Input records:
· · · ·

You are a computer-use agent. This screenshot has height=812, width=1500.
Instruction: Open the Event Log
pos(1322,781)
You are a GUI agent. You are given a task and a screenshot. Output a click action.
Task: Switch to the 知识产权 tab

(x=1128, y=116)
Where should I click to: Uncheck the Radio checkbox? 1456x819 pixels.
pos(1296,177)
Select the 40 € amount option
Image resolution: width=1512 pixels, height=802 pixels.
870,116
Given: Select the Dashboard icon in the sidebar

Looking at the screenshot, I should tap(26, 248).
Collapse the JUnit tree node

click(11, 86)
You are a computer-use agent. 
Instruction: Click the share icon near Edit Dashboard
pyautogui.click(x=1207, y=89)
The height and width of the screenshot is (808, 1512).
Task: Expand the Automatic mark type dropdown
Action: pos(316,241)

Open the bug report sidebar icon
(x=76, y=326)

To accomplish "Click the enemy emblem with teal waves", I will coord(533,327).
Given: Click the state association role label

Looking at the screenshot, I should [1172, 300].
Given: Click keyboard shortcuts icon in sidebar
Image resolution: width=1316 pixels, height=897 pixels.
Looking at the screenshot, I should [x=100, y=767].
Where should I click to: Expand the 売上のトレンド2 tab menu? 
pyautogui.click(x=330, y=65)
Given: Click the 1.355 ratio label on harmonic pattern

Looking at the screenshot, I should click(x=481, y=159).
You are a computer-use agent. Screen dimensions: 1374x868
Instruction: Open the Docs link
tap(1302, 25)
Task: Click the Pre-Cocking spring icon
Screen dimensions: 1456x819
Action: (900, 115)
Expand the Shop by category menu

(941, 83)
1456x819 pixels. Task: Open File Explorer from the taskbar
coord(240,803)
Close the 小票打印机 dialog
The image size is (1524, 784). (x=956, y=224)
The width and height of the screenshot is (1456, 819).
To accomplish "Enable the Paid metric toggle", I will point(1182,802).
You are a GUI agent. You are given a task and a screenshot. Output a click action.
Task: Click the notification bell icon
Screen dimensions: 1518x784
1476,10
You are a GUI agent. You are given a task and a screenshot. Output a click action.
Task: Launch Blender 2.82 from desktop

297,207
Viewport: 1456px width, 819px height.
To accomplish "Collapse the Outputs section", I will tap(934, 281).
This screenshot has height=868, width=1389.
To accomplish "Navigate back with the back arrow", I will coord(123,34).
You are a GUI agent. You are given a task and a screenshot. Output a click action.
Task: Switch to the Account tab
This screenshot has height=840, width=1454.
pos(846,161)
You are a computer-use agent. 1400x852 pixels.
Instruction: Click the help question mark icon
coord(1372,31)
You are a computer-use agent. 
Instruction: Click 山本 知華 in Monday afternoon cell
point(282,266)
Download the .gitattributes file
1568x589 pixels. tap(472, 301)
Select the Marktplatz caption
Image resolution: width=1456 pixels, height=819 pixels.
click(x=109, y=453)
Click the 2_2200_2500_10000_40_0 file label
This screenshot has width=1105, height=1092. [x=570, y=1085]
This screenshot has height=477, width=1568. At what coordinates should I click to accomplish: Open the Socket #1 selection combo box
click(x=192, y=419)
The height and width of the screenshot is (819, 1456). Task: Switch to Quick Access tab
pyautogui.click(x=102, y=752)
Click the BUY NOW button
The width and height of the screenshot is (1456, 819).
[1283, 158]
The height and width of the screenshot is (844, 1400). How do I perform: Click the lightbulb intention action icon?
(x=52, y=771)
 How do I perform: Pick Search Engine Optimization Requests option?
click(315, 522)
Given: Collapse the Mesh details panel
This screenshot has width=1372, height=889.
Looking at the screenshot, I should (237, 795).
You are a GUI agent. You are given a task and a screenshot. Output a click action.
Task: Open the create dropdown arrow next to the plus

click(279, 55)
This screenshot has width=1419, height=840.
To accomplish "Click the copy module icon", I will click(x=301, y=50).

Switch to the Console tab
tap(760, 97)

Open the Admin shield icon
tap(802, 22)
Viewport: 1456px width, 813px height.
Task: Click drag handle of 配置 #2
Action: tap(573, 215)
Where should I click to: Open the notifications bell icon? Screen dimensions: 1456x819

· · · ·

What you are asked to do: Line for line, the material above should be repeated exactly.

Exercise output:
You are a computer-use agent. This screenshot has height=812, width=1500.
Instruction: Open the Event Log
pos(1322,781)
You are a GUI agent. You are given a task and a screenshot. Output a click action.
Task: Switch to the 知识产权 tab

(x=1128, y=116)
Where should I click to: Uncheck the Radio checkbox? 1456x819 pixels.
pos(1296,177)
Select the 40 € amount option
Image resolution: width=1512 pixels, height=802 pixels.
870,116
Given: Select the Dashboard icon in the sidebar

Looking at the screenshot, I should tap(26, 248).
Collapse the JUnit tree node

click(11, 86)
You are a computer-use agent. 
Instruction: Click the share icon near Edit Dashboard
pyautogui.click(x=1207, y=89)
The height and width of the screenshot is (808, 1512).
Task: Expand the Automatic mark type dropdown
Action: pos(316,241)

Open the bug report sidebar icon
(x=76, y=326)

To accomplish "Click the enemy emblem with teal waves", I will coord(533,327).
Given: Click the state association role label

Looking at the screenshot, I should [1172, 300].
Given: Click keyboard shortcuts icon in sidebar
Image resolution: width=1316 pixels, height=897 pixels.
Looking at the screenshot, I should [x=100, y=767].
Where should I click to: Expand the 売上のトレンド2 tab menu? 
pyautogui.click(x=330, y=65)
Given: Click the 1.355 ratio label on harmonic pattern

Looking at the screenshot, I should click(x=481, y=159).
You are a computer-use agent. Screen dimensions: 1374x868
Instruction: Open the Docs link
tap(1302, 25)
Task: Click the Pre-Cocking spring icon
Screen dimensions: 1456x819
Action: (900, 115)
Expand the Shop by category menu

(941, 83)
1456x819 pixels. Task: Open File Explorer from the taskbar
coord(240,803)
Close the 小票打印机 dialog
The image size is (1524, 784). (x=956, y=224)
The width and height of the screenshot is (1456, 819).
To accomplish "Enable the Paid metric toggle", I will point(1182,802).
You are a GUI agent. You are given a task and a screenshot. Output a click action.
Task: Click the notification bell icon
Screen dimensions: 1518x784
1476,10
You are a GUI agent. You are given a task and a screenshot. Output a click action.
Task: Launch Blender 2.82 from desktop

297,207
Viewport: 1456px width, 819px height.
To accomplish "Collapse the Outputs section", I will tap(934, 281).
This screenshot has height=868, width=1389.
To accomplish "Navigate back with the back arrow", I will coord(123,34).
You are a GUI agent. You are given a task and a screenshot. Output a click action.
Task: Switch to the Account tab
This screenshot has height=840, width=1454.
pos(846,161)
You are a computer-use agent. 1400x852 pixels.
Instruction: Click the help question mark icon
coord(1372,31)
You are a computer-use agent. 
Instruction: Click 山本 知華 in Monday afternoon cell
point(282,266)
Download the .gitattributes file
1568x589 pixels. tap(472, 301)
Select the Marktplatz caption
Image resolution: width=1456 pixels, height=819 pixels.
click(x=109, y=453)
Click the 2_2200_2500_10000_40_0 file label
This screenshot has width=1105, height=1092. [x=570, y=1085]
This screenshot has height=477, width=1568. At what coordinates should I click to accomplish: Open the Socket #1 selection combo box
click(x=192, y=419)
The height and width of the screenshot is (819, 1456). Task: Switch to Quick Access tab
pyautogui.click(x=102, y=752)
Click the BUY NOW button
The width and height of the screenshot is (1456, 819).
[1283, 158]
The height and width of the screenshot is (844, 1400). How do I perform: Click the lightbulb intention action icon?
(x=52, y=771)
 How do I perform: Pick Search Engine Optimization Requests option?
click(315, 522)
Given: Collapse the Mesh details panel
This screenshot has width=1372, height=889.
Looking at the screenshot, I should (237, 795).
You are a GUI agent. You are given a task and a screenshot. Output a click action.
Task: Open the create dropdown arrow next to the plus

click(279, 55)
This screenshot has width=1419, height=840.
To accomplish "Click the copy module icon", I will click(x=301, y=50).

Switch to the Console tab
tap(760, 97)

Open the Admin shield icon
tap(802, 22)
Viewport: 1456px width, 813px height.
Task: Click drag handle of 配置 #2
Action: tap(573, 215)
Where should I click to: Open the notifications bell icon? Screen dimensions: 1456x819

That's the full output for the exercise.